Michael Smith took over the role of chairman on 30 September following the resignation of Russell Withers. Withers stepped down with CEO Warren Wilmot and general manager of operations Natalie Dalbo. This came weeks after a joint investigation by Fairfax Media and the ABC’s Four Corners program found the company was paying its workers half the minimum wage. The underpayments were both systematic and widespread.
While 7-Eleven now faces hefty legal challenges, and significant fines, the convenience store chain will face further scrutiny from the Fair Work Ombudsman.
To fix the immediate problem, Smith has said that the company would be changing its business model to ensure workers are treated fairly.
In addition, Professor Allan Fels has been appointed to run an independent panel to identify underpaid workers and repay their missing wages.

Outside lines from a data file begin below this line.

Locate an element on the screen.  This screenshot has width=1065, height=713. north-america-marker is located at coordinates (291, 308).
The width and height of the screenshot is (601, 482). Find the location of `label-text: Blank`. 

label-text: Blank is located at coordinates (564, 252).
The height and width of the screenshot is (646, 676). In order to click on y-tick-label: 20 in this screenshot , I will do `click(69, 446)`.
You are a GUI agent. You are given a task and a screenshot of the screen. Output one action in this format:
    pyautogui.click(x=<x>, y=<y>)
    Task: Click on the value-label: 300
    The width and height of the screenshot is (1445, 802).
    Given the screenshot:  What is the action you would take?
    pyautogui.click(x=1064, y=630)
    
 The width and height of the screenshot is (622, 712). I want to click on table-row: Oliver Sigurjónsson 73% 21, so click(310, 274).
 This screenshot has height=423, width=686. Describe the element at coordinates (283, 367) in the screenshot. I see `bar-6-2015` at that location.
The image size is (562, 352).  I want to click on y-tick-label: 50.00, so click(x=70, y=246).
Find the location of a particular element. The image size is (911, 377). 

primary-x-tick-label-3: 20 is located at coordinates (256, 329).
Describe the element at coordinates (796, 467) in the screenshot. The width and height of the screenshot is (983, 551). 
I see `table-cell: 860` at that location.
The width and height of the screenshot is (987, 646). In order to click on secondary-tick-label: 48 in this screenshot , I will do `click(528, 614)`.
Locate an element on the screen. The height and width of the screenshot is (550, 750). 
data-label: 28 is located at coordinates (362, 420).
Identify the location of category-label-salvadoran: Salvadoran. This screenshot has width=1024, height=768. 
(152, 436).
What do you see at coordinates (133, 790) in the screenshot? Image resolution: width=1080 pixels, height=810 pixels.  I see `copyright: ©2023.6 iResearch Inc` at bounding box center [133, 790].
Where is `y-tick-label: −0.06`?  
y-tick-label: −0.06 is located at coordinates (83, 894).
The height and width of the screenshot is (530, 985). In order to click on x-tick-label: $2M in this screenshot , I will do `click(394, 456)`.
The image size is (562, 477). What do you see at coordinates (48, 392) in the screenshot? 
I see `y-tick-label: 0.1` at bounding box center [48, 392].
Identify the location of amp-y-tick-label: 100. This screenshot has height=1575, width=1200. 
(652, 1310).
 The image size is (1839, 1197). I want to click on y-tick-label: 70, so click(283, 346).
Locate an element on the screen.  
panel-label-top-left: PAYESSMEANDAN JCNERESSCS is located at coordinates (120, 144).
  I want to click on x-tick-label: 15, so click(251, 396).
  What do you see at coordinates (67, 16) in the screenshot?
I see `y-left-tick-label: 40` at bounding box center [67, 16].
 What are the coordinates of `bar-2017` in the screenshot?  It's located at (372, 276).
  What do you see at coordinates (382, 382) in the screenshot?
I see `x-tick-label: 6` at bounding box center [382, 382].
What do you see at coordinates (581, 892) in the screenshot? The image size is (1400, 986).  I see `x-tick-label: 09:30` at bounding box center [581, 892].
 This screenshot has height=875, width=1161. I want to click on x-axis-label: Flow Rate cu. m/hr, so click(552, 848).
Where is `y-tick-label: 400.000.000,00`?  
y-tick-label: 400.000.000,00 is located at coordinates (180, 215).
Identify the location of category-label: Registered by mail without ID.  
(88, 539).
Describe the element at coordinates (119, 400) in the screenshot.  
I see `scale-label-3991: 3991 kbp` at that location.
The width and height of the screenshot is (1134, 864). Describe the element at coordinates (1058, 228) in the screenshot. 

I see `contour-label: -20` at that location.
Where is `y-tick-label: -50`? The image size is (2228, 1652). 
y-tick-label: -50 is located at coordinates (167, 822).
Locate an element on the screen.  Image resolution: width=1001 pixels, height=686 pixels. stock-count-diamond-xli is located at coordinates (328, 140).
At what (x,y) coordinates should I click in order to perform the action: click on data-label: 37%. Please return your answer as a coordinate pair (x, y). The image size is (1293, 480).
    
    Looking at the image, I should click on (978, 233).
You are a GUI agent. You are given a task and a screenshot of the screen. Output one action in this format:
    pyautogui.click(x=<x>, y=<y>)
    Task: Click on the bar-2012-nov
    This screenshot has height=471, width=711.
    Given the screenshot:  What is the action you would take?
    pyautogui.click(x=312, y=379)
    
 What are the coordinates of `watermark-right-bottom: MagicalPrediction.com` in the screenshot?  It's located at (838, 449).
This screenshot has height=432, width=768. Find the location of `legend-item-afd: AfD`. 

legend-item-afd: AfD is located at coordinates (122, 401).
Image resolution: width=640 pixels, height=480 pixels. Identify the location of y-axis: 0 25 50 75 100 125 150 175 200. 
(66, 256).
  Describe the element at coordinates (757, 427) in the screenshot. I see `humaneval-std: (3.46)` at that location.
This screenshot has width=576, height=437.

However, this won’t be easy. As many as 5000 workers across the company’s 620 store network may be affected. And as the practice of doctoring timesheets and staff rosters to disguise the real number of hours’ staff worked in stores is so widespread, the only way to prove the underpayments is to manually compare CCTV footage of the stores with payroll documents. In many stores, the footage only lasts for a month.
Just the tip of the iceberg
As Smith tries to get 7-Eleven’s house in order, he has declared that his company’s problems are just the tip of the iceberg. He believes the problem of wage fraud and the exploitation of young and foreign workers in Australia is endemic. Tellingly, even his own daughter has been cheated. In an article published in The Sydney Morning Herald, Smith revealed, “My youngest daughter told me the other day three of her last four jobs didn’t pay her full wages.”
So while 7-Eleven focusses on reparations, all employers should use this particular case as a wake-up call.
“We need a systematic solution to it.”
As the 7-Eleven case is played out all too publically – under the intense glare of the media spotlight – failure to adhere to Fair Work Act requirements means more than just steep penalties.
The damage to the 7-Eleven brand may take a considerable amount of time and money to repair. In addition, there’s the impact on morale, not to the performance and productivity of other staff and franchisees.
As professor Fels, pointed out, 7-Eleven’s problem needs a systematic solution.
Leave nothing to chance
If wage fraud is so widespread, you can expect to see increased powers and steeper penalties from the FWO in an effort to stamp it out.
As we mentioned last year in our post on Fair Work Audits, the message from the Fair Work Ombudsman is loud and clear: No matter what your line of business, no matter your company size, comply with employment regulations or pay heavy penalties.
As a business owner or manager, you need to be fully aware of and 100% compliant with your obligations to employees under your industry awards and the Fair Work Act. This includes their correct rate of pay, penalty rates and any overtime rates, plus statutory leave provisions.
You also need to prove it. Record keeping and documentation is vital, particularly if you ever have to defend an underpayment claim, or come under the scrutiny of an FW audit.
These days, using cloud-based software like Deputy you can avoid inadvertently underpaying your staff. By connecting shift scheduling with timekeeping and payroll, you leave absolutely no room for human error.
As an employer, if you can learn anything positive from the 7-Eleven wage fraud saga, it’s the need to be fully aware of your obligations to your staff.